The first televised debates between U.S. presidential candidates took place in 1960, when Richard Nixon and John Kennedy faced each other four times. It wasn't until 1976 that the next general-election debates took place: President Gerald Ford debated Jimmy Carter three times. In 1980, President Carter debated Ronald Reagan only once. Since then, each election has had either two presidential debates or three.
The conventional wisdom is that debates are opportunities for the candidate who is losing, and risky for the one who is winning. Challengers are seen as benefiting from being on stage and from appearing on equal terms with an incumbent president.

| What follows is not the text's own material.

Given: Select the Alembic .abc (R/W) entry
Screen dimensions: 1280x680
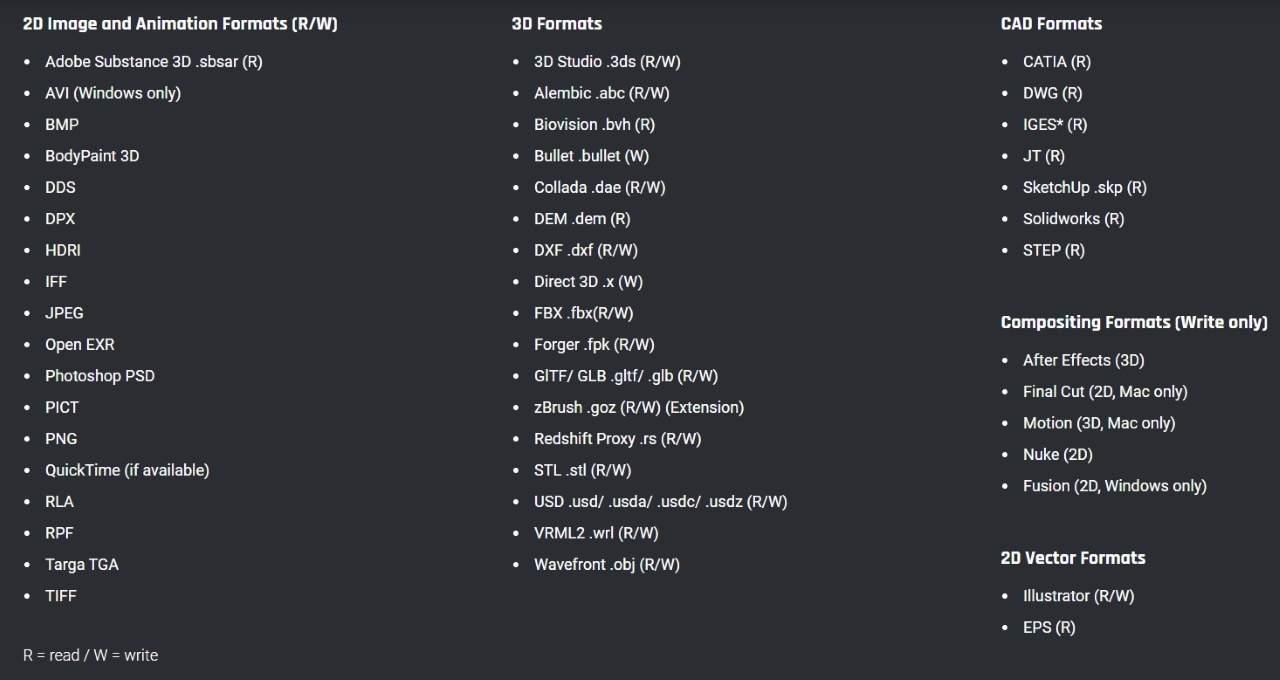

In the case of Kennedy and Nixon, both were both running for president for the first time and were in a close election, so it made sense they would agree to debate. But in 1964, Lyndon Johnson, who had become president after Kennedy's assassination in November 1963, had no interest in facing his Republican challenger, Barry Goldwater.
What revived these encounters was a historical fluke: the back-to-back elections in 1976 and 1980 in which an incumbent president was in trouble. In 1976, Ford was in the even more flukish position of having been elected to nothing larger than a House of Representatives district before he became president after President Richard Nixon resigned. 1
The general-election debates were not an accepted custom until 1984, when President Reagan chose to face Walter Mondale twice. Perhaps Reagan and his campaign believed he had little to fear. It turned out he performed poorly in the first encounter, his only real scare in the campaign that year. But Reagan's willingness to take part in them in the first place established the debates as a regular part of the campaign. No subsequent candidate has been willing to risk the costs of breaking what is by now a long-observed tradition.
Until now possibly. True, Trump hasn’t threatened to back out so far. But speculation that he might doesn’t seem far-fetched. After all, while the reality-show host participated in several nomination debates, he dropped out of one before the Iowa caucuses, then refused to participate in any after March 10 (well before his last opponents ended their bids after the May 3 Indiana primary).
His specific complaint now -- that two scheduled debates are on nights with NFL games -- isn’t something to take seriously. As the debate commission has explained, the weeks before the election are full of NFL and college football games and the baseball postseason. With the commission committed to avoiding dates with Jewish holidays (which fall in October this year), conflicts with some major sports events are inevitable. The final 2012 debate between President Barack Obama and Mitt Romney went up against both Monday Night Football and the seventh game in the National League championship series.
But Trump can just bolt from the debates if he chooses to for any reason. And if he does, it’s going to make it that much easier for future presidential candidates to do the same thing. If so, we might have to wait a long time for another historical fluke to occur before they are re-established.
Debates are overrated when it comes to determining election outcomes. And the contention that elections should be settled through some one-on-one, high-pressure confrontation is not persuasive.
Nevertheless, debates have become an important part of representation. And violating norms is rarely a good idea since so much of U.S. democracy (and all democracies) depends on respecting customs, not on rules. If Trump bails, I hope the TV networks offer to give the time to Clinton anyway. And I hope they do it now, to create a strong incentive for Trump to participate.
This column does not necessarily reflect the opinion of the editorial board or Bloomberg LP and its owners.
Ford first replaced Vice President Spiro Agnew, who resigned in 1973, and became president a year later, when Nixon resigned.